== Records supplied
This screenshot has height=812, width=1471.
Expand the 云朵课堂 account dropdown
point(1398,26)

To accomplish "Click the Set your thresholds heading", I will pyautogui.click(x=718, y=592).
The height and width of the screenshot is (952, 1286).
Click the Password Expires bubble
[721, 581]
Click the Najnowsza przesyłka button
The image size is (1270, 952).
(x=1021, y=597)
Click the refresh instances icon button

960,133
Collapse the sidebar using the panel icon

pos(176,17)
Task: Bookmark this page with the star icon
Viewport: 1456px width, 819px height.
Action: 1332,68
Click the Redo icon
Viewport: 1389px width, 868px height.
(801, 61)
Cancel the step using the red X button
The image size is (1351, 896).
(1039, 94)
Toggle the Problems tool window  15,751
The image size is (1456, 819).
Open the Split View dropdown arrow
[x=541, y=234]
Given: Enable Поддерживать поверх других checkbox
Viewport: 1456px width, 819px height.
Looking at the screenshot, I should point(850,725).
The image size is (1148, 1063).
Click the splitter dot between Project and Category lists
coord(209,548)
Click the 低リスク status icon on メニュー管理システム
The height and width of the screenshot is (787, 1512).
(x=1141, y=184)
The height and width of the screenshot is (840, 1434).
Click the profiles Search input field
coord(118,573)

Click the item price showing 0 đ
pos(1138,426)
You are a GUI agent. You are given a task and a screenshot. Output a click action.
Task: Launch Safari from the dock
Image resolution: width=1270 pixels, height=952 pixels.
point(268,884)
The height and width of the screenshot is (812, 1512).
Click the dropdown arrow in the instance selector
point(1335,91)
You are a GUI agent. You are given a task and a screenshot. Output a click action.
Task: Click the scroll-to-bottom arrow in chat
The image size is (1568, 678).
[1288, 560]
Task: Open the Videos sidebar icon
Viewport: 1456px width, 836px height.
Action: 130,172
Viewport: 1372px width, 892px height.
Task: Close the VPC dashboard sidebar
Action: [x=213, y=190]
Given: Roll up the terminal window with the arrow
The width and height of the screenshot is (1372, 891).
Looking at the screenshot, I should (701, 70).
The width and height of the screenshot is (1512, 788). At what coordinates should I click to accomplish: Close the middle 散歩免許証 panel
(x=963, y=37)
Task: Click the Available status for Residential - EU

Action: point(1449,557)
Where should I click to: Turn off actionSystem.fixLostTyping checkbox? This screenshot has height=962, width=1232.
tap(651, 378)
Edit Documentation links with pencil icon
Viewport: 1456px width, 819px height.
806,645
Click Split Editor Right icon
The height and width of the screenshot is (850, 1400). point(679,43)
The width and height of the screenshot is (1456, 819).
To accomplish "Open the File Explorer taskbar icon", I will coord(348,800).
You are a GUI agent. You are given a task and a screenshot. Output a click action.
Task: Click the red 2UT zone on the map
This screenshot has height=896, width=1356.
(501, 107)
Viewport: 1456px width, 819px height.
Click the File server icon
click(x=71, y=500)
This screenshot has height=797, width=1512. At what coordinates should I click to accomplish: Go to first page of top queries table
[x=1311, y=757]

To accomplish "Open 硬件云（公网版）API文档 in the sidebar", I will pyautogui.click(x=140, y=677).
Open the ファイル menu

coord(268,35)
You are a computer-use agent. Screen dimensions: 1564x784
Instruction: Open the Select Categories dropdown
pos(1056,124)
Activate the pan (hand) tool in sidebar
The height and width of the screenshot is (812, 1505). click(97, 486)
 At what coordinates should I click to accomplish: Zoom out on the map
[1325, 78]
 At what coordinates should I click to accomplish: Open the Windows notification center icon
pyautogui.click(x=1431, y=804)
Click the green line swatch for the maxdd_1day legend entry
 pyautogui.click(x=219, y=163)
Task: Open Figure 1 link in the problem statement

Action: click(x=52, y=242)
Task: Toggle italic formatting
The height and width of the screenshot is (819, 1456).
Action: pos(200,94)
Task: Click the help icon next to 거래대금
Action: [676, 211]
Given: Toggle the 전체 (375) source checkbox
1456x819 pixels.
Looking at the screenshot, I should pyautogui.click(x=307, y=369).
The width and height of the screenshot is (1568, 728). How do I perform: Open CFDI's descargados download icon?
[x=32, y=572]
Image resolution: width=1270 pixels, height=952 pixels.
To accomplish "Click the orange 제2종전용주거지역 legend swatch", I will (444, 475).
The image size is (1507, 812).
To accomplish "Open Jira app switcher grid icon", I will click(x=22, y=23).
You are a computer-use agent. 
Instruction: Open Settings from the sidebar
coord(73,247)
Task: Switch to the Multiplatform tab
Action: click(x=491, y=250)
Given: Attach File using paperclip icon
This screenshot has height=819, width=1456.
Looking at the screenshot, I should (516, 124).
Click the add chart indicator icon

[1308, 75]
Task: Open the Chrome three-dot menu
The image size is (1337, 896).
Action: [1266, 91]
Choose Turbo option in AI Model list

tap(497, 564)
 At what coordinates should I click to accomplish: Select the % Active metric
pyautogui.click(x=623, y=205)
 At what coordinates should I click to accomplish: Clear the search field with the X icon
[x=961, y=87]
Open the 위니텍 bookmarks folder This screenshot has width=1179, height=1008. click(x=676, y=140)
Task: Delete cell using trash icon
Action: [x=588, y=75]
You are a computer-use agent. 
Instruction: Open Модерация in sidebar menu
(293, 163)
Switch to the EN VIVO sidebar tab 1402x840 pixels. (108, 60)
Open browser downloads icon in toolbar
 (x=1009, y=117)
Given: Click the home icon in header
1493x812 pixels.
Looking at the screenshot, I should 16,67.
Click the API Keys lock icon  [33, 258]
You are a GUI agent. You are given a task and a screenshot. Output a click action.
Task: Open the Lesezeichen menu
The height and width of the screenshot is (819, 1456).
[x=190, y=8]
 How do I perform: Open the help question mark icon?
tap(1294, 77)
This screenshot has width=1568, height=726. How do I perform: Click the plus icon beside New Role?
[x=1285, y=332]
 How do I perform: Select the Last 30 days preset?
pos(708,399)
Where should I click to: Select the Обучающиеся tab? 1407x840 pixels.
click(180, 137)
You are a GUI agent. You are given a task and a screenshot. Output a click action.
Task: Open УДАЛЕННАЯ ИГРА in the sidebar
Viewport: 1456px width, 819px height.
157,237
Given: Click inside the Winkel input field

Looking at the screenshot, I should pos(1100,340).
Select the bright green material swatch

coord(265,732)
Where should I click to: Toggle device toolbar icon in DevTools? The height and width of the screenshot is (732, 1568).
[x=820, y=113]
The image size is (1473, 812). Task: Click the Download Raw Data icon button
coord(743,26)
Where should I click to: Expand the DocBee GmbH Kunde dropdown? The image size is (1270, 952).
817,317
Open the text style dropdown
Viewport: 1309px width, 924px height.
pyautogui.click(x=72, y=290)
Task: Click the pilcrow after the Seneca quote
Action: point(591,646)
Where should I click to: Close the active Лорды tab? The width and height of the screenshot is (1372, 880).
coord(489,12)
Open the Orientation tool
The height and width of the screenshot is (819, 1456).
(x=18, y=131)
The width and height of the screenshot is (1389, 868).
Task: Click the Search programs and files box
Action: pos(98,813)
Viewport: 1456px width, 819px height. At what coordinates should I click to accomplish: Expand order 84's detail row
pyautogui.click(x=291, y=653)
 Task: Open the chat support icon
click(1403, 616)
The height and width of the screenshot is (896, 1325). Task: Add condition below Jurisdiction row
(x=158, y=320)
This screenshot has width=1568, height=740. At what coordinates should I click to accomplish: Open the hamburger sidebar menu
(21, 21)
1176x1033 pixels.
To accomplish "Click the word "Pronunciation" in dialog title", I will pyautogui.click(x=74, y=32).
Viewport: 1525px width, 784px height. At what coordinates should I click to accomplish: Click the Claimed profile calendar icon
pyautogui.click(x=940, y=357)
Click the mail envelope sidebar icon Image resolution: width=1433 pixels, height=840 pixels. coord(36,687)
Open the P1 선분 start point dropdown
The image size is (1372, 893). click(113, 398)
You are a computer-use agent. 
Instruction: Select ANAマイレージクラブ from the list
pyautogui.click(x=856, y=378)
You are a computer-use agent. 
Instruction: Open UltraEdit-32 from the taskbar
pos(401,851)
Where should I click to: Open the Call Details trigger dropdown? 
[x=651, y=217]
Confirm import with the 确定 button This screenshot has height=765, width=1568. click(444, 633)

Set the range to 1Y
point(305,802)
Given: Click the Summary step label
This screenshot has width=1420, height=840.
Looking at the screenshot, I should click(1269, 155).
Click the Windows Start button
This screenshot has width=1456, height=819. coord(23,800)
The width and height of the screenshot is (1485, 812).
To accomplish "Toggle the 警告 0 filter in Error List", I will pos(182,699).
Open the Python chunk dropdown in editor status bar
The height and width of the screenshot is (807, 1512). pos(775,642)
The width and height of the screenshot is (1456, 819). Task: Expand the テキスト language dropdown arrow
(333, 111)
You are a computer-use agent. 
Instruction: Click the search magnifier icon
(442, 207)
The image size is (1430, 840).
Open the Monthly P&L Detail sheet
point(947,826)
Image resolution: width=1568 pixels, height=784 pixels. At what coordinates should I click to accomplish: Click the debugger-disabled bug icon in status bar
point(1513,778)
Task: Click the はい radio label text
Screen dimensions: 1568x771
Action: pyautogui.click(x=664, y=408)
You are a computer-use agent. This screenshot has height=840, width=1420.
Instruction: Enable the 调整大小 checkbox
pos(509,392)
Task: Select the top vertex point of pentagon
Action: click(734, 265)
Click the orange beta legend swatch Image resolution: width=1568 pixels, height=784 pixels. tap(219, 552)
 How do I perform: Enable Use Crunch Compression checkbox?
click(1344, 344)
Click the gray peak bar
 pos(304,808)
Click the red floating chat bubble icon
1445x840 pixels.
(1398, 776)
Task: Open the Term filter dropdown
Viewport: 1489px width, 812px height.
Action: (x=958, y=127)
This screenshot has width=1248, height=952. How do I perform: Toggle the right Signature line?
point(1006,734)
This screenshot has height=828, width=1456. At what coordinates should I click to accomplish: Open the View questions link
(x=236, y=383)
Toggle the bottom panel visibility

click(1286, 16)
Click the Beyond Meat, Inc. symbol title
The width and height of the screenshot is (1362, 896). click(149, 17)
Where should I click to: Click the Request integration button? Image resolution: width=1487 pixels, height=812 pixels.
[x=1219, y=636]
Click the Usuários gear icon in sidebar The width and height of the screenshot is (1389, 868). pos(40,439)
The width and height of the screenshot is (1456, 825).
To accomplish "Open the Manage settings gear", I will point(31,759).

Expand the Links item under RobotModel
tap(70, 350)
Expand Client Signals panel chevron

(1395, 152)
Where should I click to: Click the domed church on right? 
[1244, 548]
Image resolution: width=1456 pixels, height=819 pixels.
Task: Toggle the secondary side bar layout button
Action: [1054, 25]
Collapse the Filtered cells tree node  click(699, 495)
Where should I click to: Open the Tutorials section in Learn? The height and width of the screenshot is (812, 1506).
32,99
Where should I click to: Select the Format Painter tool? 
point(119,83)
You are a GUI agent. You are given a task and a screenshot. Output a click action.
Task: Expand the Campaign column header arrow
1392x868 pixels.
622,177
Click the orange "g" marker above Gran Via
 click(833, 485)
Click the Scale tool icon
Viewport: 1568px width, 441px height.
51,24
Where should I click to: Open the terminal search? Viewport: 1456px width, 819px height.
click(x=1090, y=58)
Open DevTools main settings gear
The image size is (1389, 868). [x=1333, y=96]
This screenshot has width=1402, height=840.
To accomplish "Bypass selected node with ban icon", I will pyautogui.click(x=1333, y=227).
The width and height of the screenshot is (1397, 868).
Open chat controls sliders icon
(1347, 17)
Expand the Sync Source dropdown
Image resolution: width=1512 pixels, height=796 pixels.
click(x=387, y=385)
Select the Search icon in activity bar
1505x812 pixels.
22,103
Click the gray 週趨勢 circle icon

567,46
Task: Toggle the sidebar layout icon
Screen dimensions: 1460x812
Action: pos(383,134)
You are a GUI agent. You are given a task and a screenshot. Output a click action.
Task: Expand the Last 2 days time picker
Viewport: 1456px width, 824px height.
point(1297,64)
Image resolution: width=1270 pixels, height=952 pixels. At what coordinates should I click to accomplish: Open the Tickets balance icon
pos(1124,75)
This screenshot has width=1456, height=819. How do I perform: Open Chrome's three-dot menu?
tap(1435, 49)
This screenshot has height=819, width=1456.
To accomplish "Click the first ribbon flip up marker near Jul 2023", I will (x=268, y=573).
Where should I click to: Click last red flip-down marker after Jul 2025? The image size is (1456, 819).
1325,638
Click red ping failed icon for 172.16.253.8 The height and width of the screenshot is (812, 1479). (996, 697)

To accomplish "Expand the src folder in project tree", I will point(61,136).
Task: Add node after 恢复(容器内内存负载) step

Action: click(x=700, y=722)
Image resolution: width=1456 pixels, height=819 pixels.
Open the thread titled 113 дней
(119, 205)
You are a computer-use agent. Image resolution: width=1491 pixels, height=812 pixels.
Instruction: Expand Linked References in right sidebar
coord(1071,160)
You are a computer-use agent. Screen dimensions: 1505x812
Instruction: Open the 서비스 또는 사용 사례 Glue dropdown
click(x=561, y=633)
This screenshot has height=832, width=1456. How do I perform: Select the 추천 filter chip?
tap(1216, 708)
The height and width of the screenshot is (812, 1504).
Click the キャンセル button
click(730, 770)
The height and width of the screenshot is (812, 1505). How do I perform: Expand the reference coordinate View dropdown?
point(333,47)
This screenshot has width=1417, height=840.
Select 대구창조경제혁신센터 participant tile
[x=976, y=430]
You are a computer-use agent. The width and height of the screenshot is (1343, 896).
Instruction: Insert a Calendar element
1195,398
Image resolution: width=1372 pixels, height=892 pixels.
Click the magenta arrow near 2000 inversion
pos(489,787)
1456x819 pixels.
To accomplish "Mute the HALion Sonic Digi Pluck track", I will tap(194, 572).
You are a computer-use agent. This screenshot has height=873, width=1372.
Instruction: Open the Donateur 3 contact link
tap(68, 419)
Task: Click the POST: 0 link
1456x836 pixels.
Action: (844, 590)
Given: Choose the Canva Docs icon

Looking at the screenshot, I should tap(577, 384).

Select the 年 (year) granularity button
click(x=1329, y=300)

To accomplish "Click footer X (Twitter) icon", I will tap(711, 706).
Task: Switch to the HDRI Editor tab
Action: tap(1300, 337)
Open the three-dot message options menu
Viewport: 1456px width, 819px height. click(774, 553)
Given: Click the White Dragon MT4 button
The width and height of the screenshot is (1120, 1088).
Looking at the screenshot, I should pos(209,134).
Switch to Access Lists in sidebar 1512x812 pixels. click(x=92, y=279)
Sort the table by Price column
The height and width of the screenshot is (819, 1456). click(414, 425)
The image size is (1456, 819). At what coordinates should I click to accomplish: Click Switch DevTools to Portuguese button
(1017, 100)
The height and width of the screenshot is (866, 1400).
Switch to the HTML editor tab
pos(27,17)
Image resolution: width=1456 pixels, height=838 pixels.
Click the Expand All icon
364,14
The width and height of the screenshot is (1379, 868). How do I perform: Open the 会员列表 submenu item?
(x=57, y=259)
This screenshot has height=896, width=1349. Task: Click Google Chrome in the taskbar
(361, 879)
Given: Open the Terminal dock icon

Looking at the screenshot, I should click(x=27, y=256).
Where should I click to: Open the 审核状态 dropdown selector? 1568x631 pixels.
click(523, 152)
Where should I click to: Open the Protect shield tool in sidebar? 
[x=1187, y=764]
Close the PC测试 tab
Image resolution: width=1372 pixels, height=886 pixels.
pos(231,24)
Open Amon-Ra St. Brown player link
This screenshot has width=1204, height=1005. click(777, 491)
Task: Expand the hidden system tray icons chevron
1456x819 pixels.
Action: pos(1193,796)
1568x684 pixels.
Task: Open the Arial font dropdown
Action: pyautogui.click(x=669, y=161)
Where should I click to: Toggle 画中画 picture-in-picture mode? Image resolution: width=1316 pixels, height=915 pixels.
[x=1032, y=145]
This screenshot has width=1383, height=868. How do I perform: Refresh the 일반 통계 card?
====
Prompt: Across the listing, how many lines contain the word "label"? Give the number without further comment.

Task result: 2